OpenVINO™ Integrations#
OpenVINO has been adopted by multiple AI projects in various areas. For an extensive list of community-based projects involving OpenVINO, see the Awesome OpenVINO repository.
Hugging Face Optimum-Intel
Grab and use models leveraging OpenVINO within the Hugging Face API.
The repository hosts pre-optimized OpenVINO IR models, so that you can use
them in your projects without the need for any adjustments.
Benefits:
- Minimize complex coding for Generative AI.
OpenVINO Execution Provider for ONNX Runtime
Utilize OpenVINO as a backend with your existing ONNX Runtime code.
Benefits:
- Enhanced inference performance on Intel hardware with minimal code modifications.
A notebook example: YOLOv8 object detection
Torch.compile with OpenVINO
Use OpenVINO for Python-native applications by JIT-compiling code into optimized kernels.
Benefits:
- Enhanced inference performance on Intel hardware with minimal code modifications.
OpenVINO LLMs with LlamaIndex
Build context-augmented GenAI applications with the LlamaIndex framework and enhance
runtime performance with OpenVINO.
Benefits:
- Minimize complex coding for Generative AI.
OpenVINO Backend for ExecuTorch
Export and run AI models using OpenVINO with ExecuTorch to optimize performance on
Intel hardware.
Benefits:
- Accelerate inference, reduce latency, and simplify deployment for efficient AI applications.

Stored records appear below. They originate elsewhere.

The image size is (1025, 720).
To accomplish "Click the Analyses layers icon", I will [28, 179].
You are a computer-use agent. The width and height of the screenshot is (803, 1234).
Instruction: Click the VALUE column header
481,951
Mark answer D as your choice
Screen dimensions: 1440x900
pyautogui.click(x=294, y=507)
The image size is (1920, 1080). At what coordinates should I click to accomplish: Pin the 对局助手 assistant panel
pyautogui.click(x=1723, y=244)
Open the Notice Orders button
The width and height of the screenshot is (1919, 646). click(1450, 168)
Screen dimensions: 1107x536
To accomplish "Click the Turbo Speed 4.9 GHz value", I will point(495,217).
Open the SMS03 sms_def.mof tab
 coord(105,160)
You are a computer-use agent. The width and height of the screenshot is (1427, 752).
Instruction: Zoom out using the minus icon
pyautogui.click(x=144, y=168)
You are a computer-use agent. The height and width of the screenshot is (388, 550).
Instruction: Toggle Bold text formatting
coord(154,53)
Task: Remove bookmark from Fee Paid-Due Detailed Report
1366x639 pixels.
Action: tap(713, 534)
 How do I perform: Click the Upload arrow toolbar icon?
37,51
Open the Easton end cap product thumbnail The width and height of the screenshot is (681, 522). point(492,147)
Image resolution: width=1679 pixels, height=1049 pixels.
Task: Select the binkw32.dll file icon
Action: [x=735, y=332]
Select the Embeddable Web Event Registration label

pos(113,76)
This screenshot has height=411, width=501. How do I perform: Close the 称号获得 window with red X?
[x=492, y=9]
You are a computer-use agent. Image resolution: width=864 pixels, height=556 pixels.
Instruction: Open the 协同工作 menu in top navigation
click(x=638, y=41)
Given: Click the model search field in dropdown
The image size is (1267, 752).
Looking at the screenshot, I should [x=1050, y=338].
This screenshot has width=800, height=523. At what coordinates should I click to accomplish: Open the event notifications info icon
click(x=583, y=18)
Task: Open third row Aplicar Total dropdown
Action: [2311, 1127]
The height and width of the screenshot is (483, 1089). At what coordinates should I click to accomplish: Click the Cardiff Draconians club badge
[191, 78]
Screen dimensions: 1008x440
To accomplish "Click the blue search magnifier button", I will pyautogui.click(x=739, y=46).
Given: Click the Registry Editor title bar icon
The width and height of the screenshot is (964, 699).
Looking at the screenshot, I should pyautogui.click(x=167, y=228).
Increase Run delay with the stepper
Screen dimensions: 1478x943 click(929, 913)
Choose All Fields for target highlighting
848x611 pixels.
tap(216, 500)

OpenVINO Integration for LangChain
Integrate OpenVINO with the LangChain framework to enhance runtime performance for GenAI applications.
Benefits:
- Streamline the integration and chaining of language models for efficient AI workflows.
Intel® Geti™
Build computer vision models faster with less data using Intel® Geti™. It streamlines labeling, training, and deployment, exporting models optimized for OpenVINO.
Benefits:
- Train with less data and deploy models faster.
AI Playground™
Use Intel® OpenVINO™ in AI Playground to optimize and run AI models efficiently on Intel
CPUs and Arc GPUs, enabling local image generation, editing, and video processing. It
supports OpenVINO-optimized models like TinyLlama, Mistral 7B, and Phi-3 mini, no conversion
needed.
Benefits:
- Easily set up pre-optimized models.
- Run faster, hardware-accelerated inference with OpenVINO.
Intel® AI Assistant Builder
Run local AI assistants with Intel® AI Assistant Builder using OpenVINO-optimized models
like Phi-3 and Qwen2.5. Build secure, efficient assistants customized for your data
and workflows.
Benefits:
- Build custom assistants with agentic workflows and knowledge bases.
- Keep data secure by running fully local.